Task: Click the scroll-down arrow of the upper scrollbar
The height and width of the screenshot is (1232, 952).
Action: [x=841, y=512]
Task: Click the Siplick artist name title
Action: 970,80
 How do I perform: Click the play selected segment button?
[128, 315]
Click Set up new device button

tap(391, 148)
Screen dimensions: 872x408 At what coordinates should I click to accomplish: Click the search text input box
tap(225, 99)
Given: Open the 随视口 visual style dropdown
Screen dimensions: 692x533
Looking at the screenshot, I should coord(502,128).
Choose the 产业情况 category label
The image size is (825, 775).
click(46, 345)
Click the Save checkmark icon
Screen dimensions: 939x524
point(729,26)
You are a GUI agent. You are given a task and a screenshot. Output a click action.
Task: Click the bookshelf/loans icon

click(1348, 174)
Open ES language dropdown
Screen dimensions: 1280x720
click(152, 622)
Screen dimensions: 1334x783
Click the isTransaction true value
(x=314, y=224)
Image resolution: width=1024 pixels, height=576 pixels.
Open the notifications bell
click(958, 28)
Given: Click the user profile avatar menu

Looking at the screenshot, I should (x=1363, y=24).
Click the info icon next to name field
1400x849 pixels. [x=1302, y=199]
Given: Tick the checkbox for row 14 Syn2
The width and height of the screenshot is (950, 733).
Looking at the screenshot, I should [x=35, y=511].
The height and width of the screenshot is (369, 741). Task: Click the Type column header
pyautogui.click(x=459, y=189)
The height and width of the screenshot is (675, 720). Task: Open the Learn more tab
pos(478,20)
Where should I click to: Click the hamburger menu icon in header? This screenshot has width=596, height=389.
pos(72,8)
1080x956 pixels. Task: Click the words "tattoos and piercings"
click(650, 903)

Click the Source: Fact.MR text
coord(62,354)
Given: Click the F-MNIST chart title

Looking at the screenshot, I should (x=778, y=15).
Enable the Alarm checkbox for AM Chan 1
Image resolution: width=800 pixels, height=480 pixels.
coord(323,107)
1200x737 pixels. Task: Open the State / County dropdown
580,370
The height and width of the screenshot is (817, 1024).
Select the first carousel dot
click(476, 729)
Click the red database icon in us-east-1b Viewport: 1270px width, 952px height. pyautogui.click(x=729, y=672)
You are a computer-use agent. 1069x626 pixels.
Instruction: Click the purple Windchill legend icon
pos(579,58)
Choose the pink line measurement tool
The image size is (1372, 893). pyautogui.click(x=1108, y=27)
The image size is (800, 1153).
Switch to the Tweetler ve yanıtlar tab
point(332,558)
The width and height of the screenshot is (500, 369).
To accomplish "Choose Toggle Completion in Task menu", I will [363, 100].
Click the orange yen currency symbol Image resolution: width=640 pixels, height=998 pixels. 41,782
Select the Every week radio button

• **Exercise details**
Update the listing by replacing every "Screen dimensions" with "Display size", leaving all other text unchanged.

• **Result of this task**
Task: Click the scroll-down arrow of the upper scrollbar
The height and width of the screenshot is (1232, 952).
Action: [x=841, y=512]
Task: Click the Siplick artist name title
Action: 970,80
 How do I perform: Click the play selected segment button?
[128, 315]
Click Set up new device button

tap(391, 148)
Display size: 872x408 At what coordinates should I click to accomplish: Click the search text input box
tap(225, 99)
Given: Open the 随视口 visual style dropdown
Display size: 692x533
Looking at the screenshot, I should coord(502,128).
Choose the 产业情况 category label
The image size is (825, 775).
click(46, 345)
Click the Save checkmark icon
Display size: 939x524
point(729,26)
You are a GUI agent. You are given a task and a screenshot. Output a click action.
Task: Click the bookshelf/loans icon

click(1348, 174)
Open ES language dropdown
Display size: 1280x720
click(152, 622)
Display size: 1334x783
Click the isTransaction true value
(x=314, y=224)
Image resolution: width=1024 pixels, height=576 pixels.
Open the notifications bell
click(958, 28)
Given: Click the user profile avatar menu

Looking at the screenshot, I should (x=1363, y=24).
Click the info icon next to name field
1400x849 pixels. [x=1302, y=199]
Given: Tick the checkbox for row 14 Syn2
The width and height of the screenshot is (950, 733).
Looking at the screenshot, I should [x=35, y=511].
The height and width of the screenshot is (369, 741). Task: Click the Type column header
pyautogui.click(x=459, y=189)
The height and width of the screenshot is (675, 720). Task: Open the Learn more tab
pos(478,20)
Where should I click to: Click the hamburger menu icon in header? This screenshot has width=596, height=389.
pos(72,8)
1080x956 pixels. Task: Click the words "tattoos and piercings"
click(650, 903)

Click the Source: Fact.MR text
coord(62,354)
Given: Click the F-MNIST chart title

Looking at the screenshot, I should (x=778, y=15).
Enable the Alarm checkbox for AM Chan 1
Image resolution: width=800 pixels, height=480 pixels.
coord(323,107)
1200x737 pixels. Task: Open the State / County dropdown
580,370
The height and width of the screenshot is (817, 1024).
Select the first carousel dot
click(476, 729)
Click the red database icon in us-east-1b Viewport: 1270px width, 952px height. pyautogui.click(x=729, y=672)
You are a computer-use agent. 1069x626 pixels.
Instruction: Click the purple Windchill legend icon
pos(579,58)
Choose the pink line measurement tool
The image size is (1372, 893). pyautogui.click(x=1108, y=27)
The image size is (800, 1153).
Switch to the Tweetler ve yanıtlar tab
point(332,558)
The width and height of the screenshot is (500, 369).
To accomplish "Choose Toggle Completion in Task menu", I will [363, 100].
Click the orange yen currency symbol Image resolution: width=640 pixels, height=998 pixels. 41,782
Select the Every week radio button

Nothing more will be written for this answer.